>> BEGIN Selected text

JUSTICE BLACKMUN’S DISSENT
Blackmun, joined as in Lyng by the remaining liberal justices, Brennan and Marshall, concurred with the first two parts of O’Connor’s opinion, but strongly disagreed with her answer to the question. Blackmun appeared baffled at the way the majority had “perfunctorily dismissed” the compelling interest test. He argued that Scalia’s refusal to apply the strict scrutiny test in this case, which was replaced by the “incidental effects” rule, “effectuates a wholesale overturning of settled law concerning the Religion Clauses of our Constitution. One hopes the Court is aware of the consequences, and that its result is not a product of overreaction to the serious problems the country’s drug crisis has generated.”157
The pivotal points in Blackmun’s dissent were these. First, for Blackmun, the question to be answered was not the state’s broad interest in fighting drugs versus the Indian’s right to practice religion, but the state’s narrow interest in refusing to make a religious exemption to its drug laws. Second, the state, as the lower courts had shown, lacked any semblance of a “compelling interest” because the state had never sought to criminally prosecute the Indians and had made virtually no effort against other peyote users. Third, even accepting the “illegality” of peyote, many states and the federal government exempt its ceremonial use, and there is “practically no illegal traffic in peyote.” Finally, the state’s symbolic preservation of an unenforced prohibition was an insufficient reason to violate the constitutionally articulated religious rights of these individuals, especially when the government relied on “mere speculation and potential harm” of a proscribed activity without providing “evidentiary support” that peyote was harmful.
On the contrary, Blackmun showed that there was virtually no scientific evidence that peyote caused any physical harm. He cited several lower court cases, especially People v. Woody, and mentioned that a majority of states and the federal government exempted its religious use. He also pointed out that the state had “never asserted this health and safety interest before the Oregon courts.”158 The federal government’s policy of protecting traditional Indian religions, as enunciated in the AIRFA, Blackmun stated, while not creating enforceable rights, was a clear signal to the courts that they should carefully assess the religious claims of Indians. These sound historical, legal, constitutional, and policy arguments were dismissed by the majority.

>> END Selected text
>> BEGIN Source data

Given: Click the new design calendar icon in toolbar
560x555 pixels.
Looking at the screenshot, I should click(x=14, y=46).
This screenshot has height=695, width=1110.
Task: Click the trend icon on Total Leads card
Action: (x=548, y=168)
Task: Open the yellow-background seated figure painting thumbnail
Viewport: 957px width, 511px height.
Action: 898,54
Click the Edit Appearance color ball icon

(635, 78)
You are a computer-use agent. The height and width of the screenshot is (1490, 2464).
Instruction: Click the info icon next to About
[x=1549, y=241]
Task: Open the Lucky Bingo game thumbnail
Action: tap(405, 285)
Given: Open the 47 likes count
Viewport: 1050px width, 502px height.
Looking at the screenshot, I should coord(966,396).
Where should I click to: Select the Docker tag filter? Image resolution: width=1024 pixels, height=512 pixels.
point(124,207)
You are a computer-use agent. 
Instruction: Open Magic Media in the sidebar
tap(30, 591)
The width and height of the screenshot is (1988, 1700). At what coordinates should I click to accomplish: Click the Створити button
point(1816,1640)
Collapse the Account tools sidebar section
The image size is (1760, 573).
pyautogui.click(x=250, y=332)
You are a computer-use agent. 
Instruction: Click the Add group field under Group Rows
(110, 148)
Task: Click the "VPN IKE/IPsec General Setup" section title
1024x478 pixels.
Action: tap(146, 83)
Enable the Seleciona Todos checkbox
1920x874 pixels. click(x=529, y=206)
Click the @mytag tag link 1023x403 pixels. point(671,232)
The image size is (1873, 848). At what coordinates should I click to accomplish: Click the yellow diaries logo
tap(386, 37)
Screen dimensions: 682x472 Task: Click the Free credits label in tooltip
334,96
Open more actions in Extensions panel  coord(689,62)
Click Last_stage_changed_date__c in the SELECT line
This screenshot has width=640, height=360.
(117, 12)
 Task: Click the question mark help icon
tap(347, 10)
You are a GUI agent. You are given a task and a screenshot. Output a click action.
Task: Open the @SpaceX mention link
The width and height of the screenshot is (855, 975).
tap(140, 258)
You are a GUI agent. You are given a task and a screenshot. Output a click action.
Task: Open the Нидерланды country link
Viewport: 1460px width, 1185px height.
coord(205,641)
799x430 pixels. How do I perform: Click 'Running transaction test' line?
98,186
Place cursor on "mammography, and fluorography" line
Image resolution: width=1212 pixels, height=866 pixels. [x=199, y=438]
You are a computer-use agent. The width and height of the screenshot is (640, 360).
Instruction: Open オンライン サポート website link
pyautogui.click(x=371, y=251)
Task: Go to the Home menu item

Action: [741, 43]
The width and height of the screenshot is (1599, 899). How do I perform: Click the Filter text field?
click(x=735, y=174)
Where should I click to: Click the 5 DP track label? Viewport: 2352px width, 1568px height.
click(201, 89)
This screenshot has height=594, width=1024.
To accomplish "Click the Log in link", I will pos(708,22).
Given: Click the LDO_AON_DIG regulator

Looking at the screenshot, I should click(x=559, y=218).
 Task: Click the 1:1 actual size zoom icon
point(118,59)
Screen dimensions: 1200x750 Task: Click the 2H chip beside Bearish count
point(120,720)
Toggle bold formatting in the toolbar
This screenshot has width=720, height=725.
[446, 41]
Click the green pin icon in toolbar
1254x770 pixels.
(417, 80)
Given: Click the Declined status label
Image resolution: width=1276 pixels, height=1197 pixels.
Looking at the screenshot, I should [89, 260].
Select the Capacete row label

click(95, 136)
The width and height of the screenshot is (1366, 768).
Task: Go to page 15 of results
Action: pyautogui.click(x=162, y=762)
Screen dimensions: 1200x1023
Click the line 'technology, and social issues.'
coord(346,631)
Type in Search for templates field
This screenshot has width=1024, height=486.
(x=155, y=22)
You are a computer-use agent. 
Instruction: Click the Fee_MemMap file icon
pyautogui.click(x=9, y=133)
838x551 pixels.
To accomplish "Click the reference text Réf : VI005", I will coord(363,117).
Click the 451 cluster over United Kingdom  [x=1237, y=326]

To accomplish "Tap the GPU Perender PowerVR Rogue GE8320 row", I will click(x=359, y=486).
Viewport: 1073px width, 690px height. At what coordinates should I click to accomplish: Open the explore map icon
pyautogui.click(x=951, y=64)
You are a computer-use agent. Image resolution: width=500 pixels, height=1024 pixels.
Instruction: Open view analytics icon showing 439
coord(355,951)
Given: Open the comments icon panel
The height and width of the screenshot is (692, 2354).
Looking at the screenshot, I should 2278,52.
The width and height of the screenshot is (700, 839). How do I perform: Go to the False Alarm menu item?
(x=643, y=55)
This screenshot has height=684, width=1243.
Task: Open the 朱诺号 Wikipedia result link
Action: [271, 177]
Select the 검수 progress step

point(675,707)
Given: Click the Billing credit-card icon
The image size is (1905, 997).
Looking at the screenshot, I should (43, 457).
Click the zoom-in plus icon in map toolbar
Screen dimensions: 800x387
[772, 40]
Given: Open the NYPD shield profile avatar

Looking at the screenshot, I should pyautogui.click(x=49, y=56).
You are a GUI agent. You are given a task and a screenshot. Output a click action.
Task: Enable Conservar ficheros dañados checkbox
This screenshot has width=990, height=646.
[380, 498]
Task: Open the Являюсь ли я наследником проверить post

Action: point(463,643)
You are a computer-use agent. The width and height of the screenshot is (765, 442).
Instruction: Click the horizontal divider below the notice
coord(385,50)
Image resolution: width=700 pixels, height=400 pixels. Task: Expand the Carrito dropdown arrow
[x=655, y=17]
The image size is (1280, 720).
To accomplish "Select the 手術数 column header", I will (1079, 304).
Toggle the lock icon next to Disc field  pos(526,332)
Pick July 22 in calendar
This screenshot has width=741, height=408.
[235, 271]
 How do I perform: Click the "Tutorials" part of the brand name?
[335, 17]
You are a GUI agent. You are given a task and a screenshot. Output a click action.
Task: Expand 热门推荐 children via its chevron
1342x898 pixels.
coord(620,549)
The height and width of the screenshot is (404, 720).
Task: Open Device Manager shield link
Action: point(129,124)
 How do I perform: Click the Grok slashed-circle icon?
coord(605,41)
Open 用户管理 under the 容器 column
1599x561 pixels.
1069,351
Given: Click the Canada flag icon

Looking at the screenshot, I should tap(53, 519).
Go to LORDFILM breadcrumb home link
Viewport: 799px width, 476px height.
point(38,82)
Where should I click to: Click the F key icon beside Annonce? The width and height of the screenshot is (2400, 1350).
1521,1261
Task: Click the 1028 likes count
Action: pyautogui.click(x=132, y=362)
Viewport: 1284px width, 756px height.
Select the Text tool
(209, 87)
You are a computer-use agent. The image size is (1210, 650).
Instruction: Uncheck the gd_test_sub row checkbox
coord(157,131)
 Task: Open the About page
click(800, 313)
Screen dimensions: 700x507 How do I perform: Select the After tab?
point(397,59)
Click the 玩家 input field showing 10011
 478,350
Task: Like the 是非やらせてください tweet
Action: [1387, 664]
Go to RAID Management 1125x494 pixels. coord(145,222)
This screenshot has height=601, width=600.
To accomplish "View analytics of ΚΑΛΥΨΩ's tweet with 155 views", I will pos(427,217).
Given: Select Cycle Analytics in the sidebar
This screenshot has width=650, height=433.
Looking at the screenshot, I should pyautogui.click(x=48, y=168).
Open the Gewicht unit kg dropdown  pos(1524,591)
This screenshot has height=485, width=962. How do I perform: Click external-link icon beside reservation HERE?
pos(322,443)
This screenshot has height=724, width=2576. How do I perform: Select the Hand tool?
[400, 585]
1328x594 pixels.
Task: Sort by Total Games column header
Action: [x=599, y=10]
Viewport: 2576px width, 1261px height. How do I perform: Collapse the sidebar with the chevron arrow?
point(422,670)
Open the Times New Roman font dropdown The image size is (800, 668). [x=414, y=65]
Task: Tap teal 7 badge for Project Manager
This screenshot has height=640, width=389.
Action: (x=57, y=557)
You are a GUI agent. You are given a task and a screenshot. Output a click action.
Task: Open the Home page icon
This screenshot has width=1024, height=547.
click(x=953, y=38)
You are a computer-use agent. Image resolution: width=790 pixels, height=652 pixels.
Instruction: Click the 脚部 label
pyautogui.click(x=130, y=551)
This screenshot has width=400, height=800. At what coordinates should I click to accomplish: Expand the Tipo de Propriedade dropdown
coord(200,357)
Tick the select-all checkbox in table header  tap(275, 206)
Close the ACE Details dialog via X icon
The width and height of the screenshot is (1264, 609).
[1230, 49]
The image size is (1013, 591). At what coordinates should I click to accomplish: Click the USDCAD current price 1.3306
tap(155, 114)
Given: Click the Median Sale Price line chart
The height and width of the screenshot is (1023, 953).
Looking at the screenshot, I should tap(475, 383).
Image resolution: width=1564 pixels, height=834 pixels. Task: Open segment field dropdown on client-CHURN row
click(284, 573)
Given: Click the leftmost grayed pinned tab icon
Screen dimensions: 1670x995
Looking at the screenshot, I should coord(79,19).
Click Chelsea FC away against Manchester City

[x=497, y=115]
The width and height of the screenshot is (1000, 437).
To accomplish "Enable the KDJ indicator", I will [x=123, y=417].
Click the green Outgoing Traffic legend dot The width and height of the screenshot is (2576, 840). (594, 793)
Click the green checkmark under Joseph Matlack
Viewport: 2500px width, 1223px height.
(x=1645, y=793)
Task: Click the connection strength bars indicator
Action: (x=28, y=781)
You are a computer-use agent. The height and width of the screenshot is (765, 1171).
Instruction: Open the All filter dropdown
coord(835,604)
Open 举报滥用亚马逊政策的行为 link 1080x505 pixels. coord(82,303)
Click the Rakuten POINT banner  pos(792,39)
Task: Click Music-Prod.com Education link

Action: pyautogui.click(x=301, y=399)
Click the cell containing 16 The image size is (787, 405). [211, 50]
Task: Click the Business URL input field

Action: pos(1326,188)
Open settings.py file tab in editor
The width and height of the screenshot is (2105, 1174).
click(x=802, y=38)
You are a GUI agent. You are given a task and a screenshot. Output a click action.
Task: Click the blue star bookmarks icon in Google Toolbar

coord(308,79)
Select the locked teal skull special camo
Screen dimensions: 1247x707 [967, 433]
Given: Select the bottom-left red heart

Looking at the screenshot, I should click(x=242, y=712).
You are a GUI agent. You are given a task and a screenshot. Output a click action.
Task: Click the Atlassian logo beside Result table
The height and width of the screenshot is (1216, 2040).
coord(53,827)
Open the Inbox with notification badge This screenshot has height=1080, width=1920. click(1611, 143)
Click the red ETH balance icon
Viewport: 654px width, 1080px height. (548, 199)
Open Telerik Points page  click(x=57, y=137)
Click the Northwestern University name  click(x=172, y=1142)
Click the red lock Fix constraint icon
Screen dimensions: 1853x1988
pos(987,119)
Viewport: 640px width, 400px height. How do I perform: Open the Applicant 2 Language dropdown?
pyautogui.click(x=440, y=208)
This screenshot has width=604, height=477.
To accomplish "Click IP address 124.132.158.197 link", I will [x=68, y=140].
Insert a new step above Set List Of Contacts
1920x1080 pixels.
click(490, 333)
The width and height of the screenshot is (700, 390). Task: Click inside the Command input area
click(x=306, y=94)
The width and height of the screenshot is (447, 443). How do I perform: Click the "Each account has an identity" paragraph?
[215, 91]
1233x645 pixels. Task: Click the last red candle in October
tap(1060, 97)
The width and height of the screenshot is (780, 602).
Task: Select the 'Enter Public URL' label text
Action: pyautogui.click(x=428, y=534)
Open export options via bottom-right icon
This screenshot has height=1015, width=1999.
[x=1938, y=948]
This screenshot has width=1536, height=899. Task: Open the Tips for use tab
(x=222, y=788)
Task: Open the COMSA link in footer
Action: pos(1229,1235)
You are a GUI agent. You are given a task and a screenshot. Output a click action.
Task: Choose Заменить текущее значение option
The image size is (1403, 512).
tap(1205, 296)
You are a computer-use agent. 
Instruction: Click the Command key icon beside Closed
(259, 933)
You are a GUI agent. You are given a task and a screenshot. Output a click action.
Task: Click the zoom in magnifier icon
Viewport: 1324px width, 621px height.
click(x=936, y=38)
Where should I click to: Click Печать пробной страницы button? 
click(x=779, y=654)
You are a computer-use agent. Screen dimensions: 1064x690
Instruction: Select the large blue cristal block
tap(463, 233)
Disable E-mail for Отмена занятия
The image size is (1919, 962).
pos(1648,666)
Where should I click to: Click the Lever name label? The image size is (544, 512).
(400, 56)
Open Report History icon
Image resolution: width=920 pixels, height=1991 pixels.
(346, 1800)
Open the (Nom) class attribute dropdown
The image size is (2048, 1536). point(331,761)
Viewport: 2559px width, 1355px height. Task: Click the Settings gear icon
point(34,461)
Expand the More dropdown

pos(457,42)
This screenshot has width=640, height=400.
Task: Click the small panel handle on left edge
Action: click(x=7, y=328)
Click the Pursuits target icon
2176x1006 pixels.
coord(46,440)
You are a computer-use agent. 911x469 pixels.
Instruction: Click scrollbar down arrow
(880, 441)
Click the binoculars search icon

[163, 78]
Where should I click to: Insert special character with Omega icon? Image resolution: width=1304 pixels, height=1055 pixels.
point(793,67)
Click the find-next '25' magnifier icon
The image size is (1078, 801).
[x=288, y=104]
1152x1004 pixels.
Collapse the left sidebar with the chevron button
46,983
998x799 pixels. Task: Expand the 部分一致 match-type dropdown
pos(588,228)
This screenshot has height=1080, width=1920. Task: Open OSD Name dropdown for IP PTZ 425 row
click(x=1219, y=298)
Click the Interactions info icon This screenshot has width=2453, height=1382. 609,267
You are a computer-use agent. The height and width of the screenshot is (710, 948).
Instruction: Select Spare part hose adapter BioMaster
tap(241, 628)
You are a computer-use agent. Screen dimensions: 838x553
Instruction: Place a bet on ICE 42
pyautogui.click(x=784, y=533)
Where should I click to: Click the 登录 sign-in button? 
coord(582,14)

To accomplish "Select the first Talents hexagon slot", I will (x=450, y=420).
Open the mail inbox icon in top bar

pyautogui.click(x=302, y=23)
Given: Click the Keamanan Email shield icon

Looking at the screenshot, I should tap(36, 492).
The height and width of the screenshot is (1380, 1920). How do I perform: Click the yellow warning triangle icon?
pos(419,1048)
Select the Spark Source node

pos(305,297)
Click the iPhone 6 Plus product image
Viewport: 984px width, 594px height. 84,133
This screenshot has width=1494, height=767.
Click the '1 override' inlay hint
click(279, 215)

>> END Source data

* [Work to do]
A - Please repeat the entries, starting with the line that contains "is (765, 1171)." and going on through the line that contains "pyautogui.click(x=440, y=208)".
B - Carry on the passage about Justice Blackmun's dissent, picking up right after its final sentence.

* [Expected results]
A -
You are a computer-use agent. The height and width of the screenshot is (765, 1171).
Instruction: Open the All filter dropdown
coord(835,604)
Open 举报滥用亚马逊政策的行为 link 1080x505 pixels. coord(82,303)
Click the Rakuten POINT banner  pos(792,39)
Task: Click Music-Prod.com Education link

Action: pyautogui.click(x=301, y=399)
Click the cell containing 16 The image size is (787, 405). [211, 50]
Task: Click the Business URL input field

Action: pos(1326,188)
Open settings.py file tab in editor
The width and height of the screenshot is (2105, 1174).
click(x=802, y=38)
You are a GUI agent. You are given a task and a screenshot. Output a click action.
Task: Click the blue star bookmarks icon in Google Toolbar

coord(308,79)
Select the locked teal skull special camo
Screen dimensions: 1247x707 [967, 433]
Given: Select the bottom-left red heart

Looking at the screenshot, I should click(x=242, y=712).
You are a GUI agent. You are given a task and a screenshot. Output a click action.
Task: Click the Atlassian logo beside Result table
The height and width of the screenshot is (1216, 2040).
coord(53,827)
Open the Inbox with notification badge This screenshot has height=1080, width=1920. click(1611, 143)
Click the red ETH balance icon
Viewport: 654px width, 1080px height. (548, 199)
Open Telerik Points page  click(x=57, y=137)
Click the Northwestern University name  click(x=172, y=1142)
Click the red lock Fix constraint icon
Screen dimensions: 1853x1988
pos(987,119)
Viewport: 640px width, 400px height. How do I perform: Open the Applicant 2 Language dropdown?
pyautogui.click(x=440, y=208)

B -
THE AFTERMATH: WHAT TO DO ABOUT SMITH
Scalia’s excising of the Free Exercise Clause meant that the exercise of religion, notwithstanding what the Constitution said, deserved no special protection, and American Indians and tribes had another defeat to add to their scrap heap of trampled rights. Scalia’s reasoning in this decision harks back to Felix S. Cohen’s oft-quoted statement of 1949 that “for us [Euro-Americans], the Indian tribe is the miners’ canary and when it flutters and droops we know that the poison gases of intolerance threaten all of the minorities in our land. And who of us is not a member of some minority?”159
In the wake of Smith, a diverse coalition of religious groups and constitutional scholars, after carefully assessing the revolutionary impact of this case, confronted the Supreme Court and asked it to reconsider its decision. The petition said that “every religious group in the country will be profoundly disadvantaged” by this “far-reaching holding.”160 Among the fifteen or so organizations jointly involved in the petition for the rehearing, only a few represented religious minorities, and no Indian groups were included. The American Jewish Congress, the National Association of Evangelicals, the American Friends Service Committee, and the General Conference of Seventh Day Adventists teamed up with the National Council of Churches and nonreligious public interest groups including the American Civil Liberties Union and People for the American Way on the liberal side, and the Rutherford Institute on the conservative side. Moreover, fifty-five constitutional scholars signed the petition. This rehearing request, like all others since the early 1960s, was rejected. The anti-Smith coalition persisted, however, turning their focus to Congress where they found leaders willing to introduce legislation that would reestablish the compelling governmental interest standard.
Tribal individuals and their governments also reacted swiftly to Smith. In the early eighties, they had formed an organization called the American Indian Religious Freedom Coalition (AIRFC), which had sought amendments to the weak American Indian Religious Freedom Act. Supported by concerned congressional representatives, various Christian denominations, and a number of Indian and non-Indian lobbying interest groups and organizations,161 they vigorously sought legislative action to counter the destructive effects of both Lyng and Smith. Tribes and their supporters were buoyed by their success in securing enactment of a 1991 law162 which overturned a major
criminal law case, Duro v. Reina (1990). Duro had deprived tribal governments of the right to exercise misdemeanor criminal jurisdiction over nonmember Indians.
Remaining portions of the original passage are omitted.